Les Restos du Cœur de Valence
- En été, 30 bénévoles se mobilisent ; une centaine en hiver.
Plus d’une trentaine de SDF et de personnes en difficulté viennent deux fois par semaine à la distribution alimentaire de l’association l’Etape, y compris en été.
- Tous sont bénévoles sauf la secrétaire.
- De décembre à mars, il y a 2 distributions par semaine ; tous les mardis d’avril à juin ; tous les 14 jours en juillet août.
- Il n’y a plus de coiffeur bénévole depuis 2 ans.
- 200 familles sont accueillies l’été ; près de 800 en hiver.
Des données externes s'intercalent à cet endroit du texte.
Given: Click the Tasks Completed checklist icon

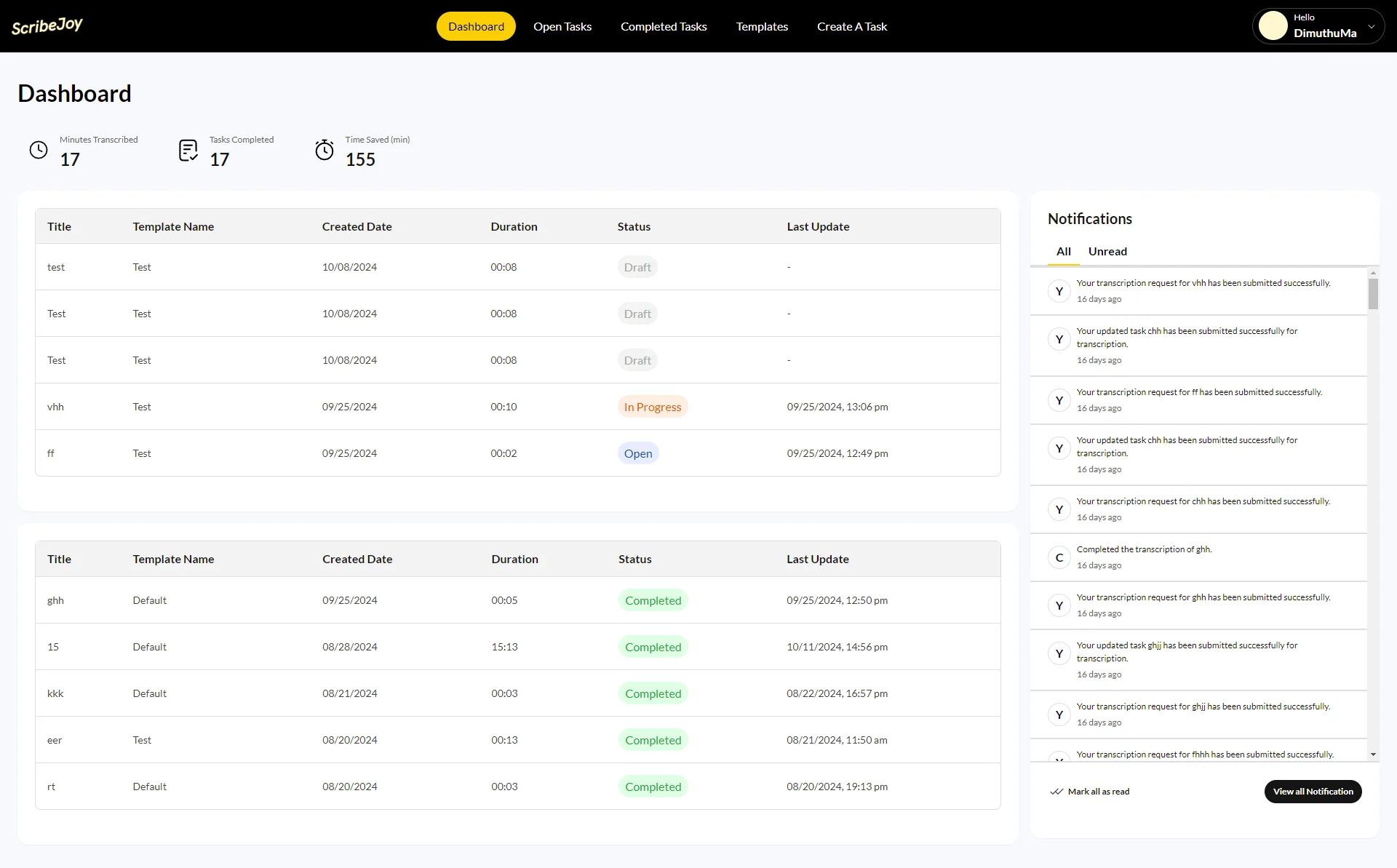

- Cette année, le centre de Fontbarlettes ouvre à l’intersaison.
- 10 des 13 centres Drômois sont ouverts en été.
- Prochaine distribution le 21 août rue Vinay, de 9 h à 12 h.
Les dons
- 11 tonnes de marchandises ont été récoltées pendant l’opération “Chariots” qui a lieu tous les ans début mars.
- Les dons faits sur le site internet vont à Paris. Pour faire un don aux centres de Valence, mieux vaut l’envoyer par la Poste.